Health & Medicine
Non-Invasive Procedure that Breaks up Blood Clots Holds Promise
Kathleen Lees
First Posted: Dec 13, 2013 01:52 PM EST
An ultrasound-stimulated show of microbubbles have shown promise as a non-invasive way to break up dangerous blood clots.
According to researchers in Toronto, they collected the first direct evidence that shows that the wiggling microbubbles can cause a blood clot to stop its formation.
Background information from the study notes that previous work on this technique, also known as sonothrombolysis, have focused on how a blood clot shrinks or possibly becomes restored through help of the procedure.
Researchers tried to catch the demise of the clot in action by using high-speed photography and a 3-D microscopy technique. They discovered that by stimulating the microbubbles with ultrasonic pulses, the bubbles moved closer to the clot and deformed its boundaries as it began to burrow into them and break the clots up.
Researchers hope that these improvements in the understanding of how sonothrombolysis works will help them develop more advanced methods for breaking up blood clots.

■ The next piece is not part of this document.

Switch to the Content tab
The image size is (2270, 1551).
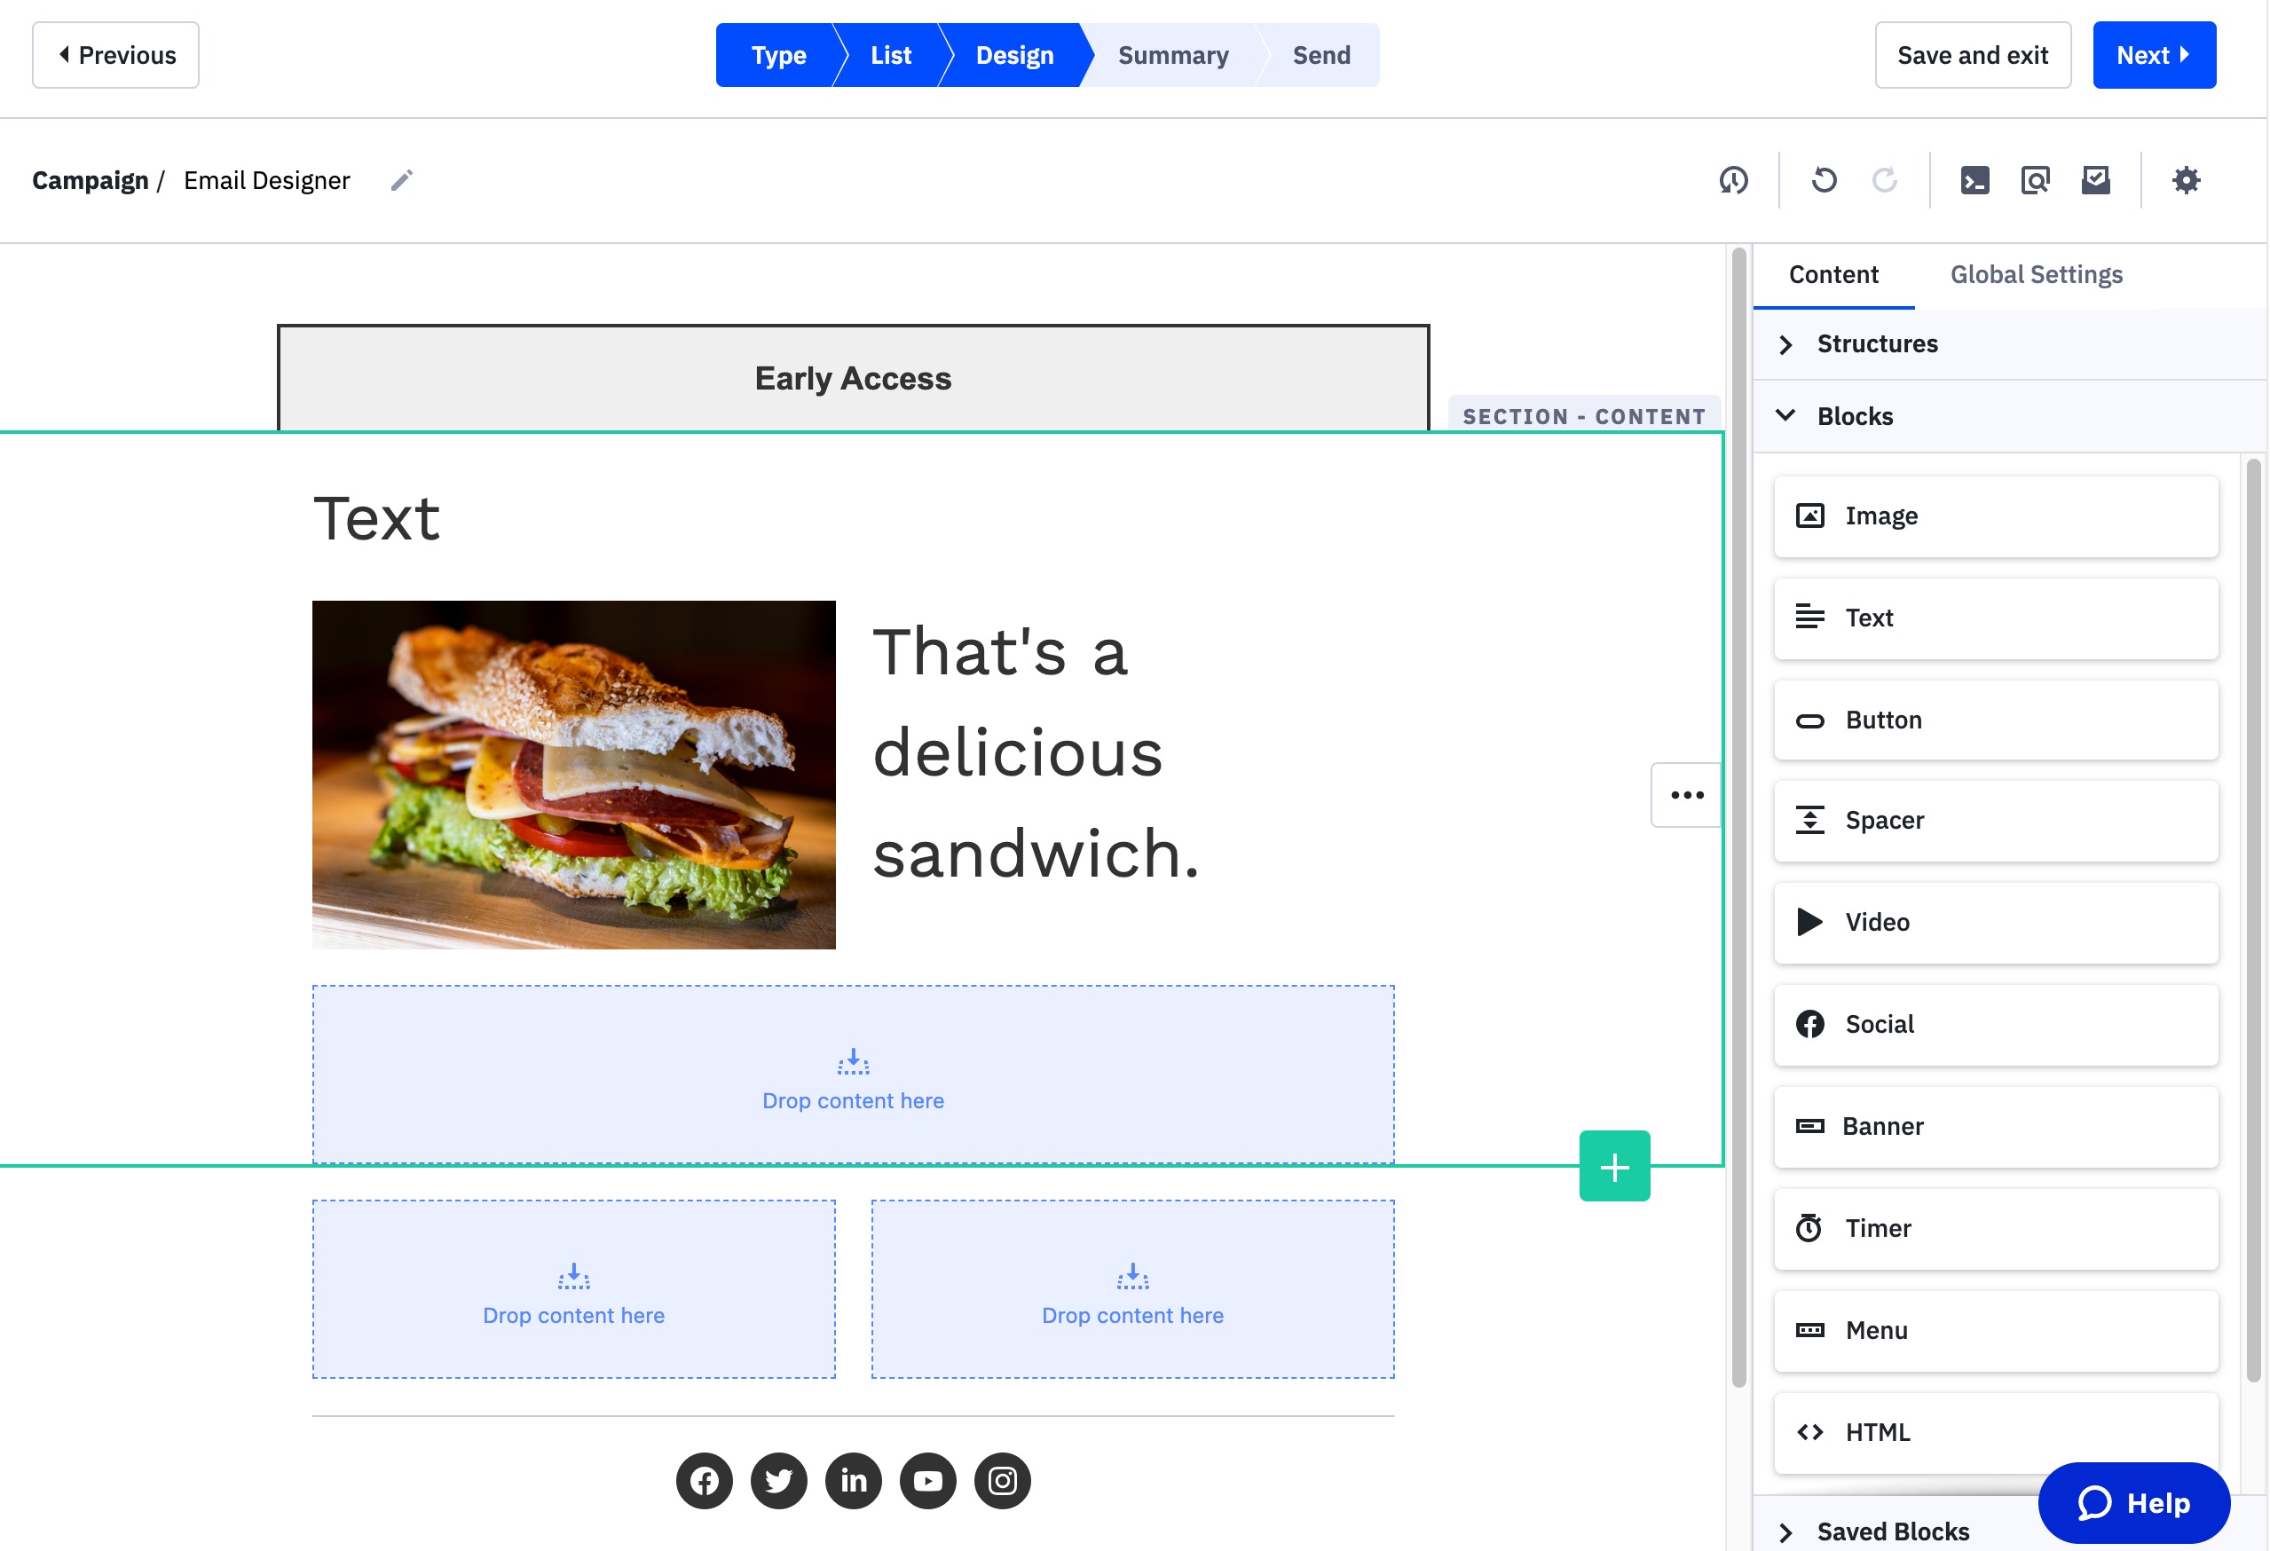pyautogui.click(x=1833, y=272)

Efforts so far "may only be scratching the surface with respect to effectiveness," lead study author Christopher Acconcia notes, via a press release. "Our findings provide a tool that can be used to develop more sophisticated sonothrombolysis techniques, which may lead to new tools to safely and efficiently dissolve clots in a clinical setting."
More information regarding the study can be found via the journal Applied Physics Letters.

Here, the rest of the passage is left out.